First-quarter financial results for globally integrated oil companies indicated that higher refining margins in the downstream sector were unable to fully offset the impact of lower crude oil prices on the upstream sector, according to data from the US Energy Information Administration.
The 11 companies reported total first-quarter earnings of $22 billion, down 54% compared with first-quarter 2014 results. Upstream profits fell 80% year-over-year to $28 billion, while downstream profits jumped 95% to $6 billion—the largest for any quarter since third-quarter 2012, EIA says.

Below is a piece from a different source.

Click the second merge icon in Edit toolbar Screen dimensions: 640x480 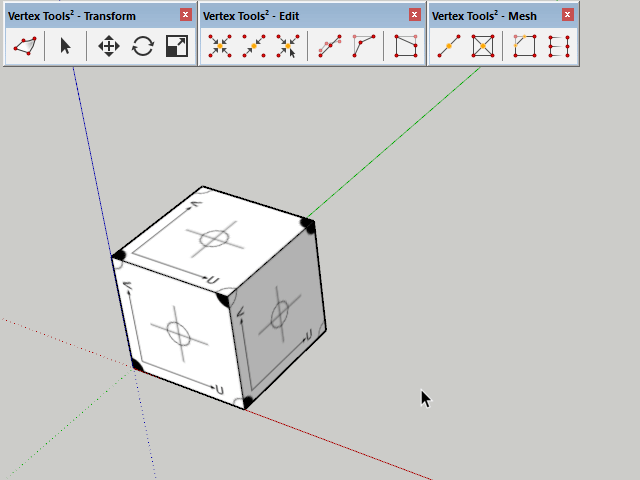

As a result, downstream accounted for 63% of combined earnings in the first quarter compared with a 15% average downstream share during 2011-14.

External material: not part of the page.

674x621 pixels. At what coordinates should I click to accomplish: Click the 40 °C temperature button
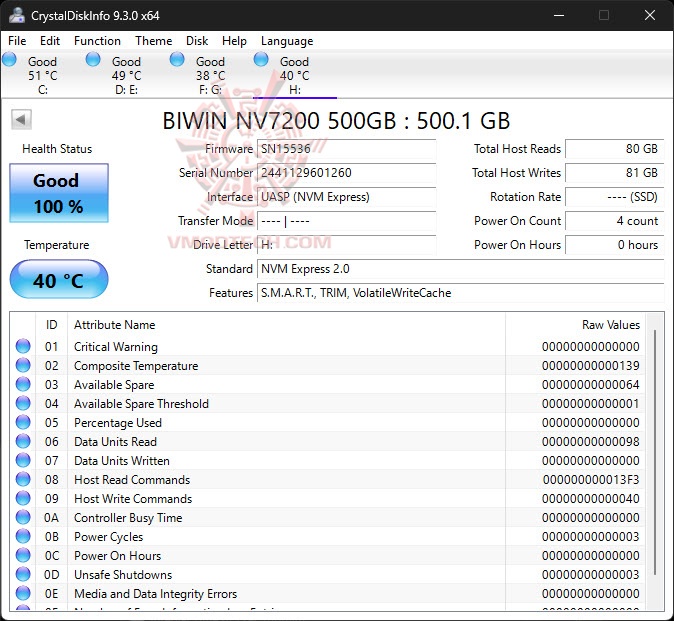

EIA says first-quarter earnings statements show that the high crack spreads during the period contributed to higher downstream profits. Even though absolute prices for both crude oil and products declined in this year’s first quarter compared with first-quarter 2014, North Sea Brent prices fell more than wholesale gasoline and heating oil prices, resulting in an increase in refining margin.
First-quarter crack spreads for gasoline and heating oil—based on futures prices for North Sea Brent crude oil and gasoline and heating oil in New York Harbor—averaged 28¢/gal and 49¢/gal, respectively, representing year-over-year increases of 7¢/gal for gasoline and 4¢/gal for heating oil.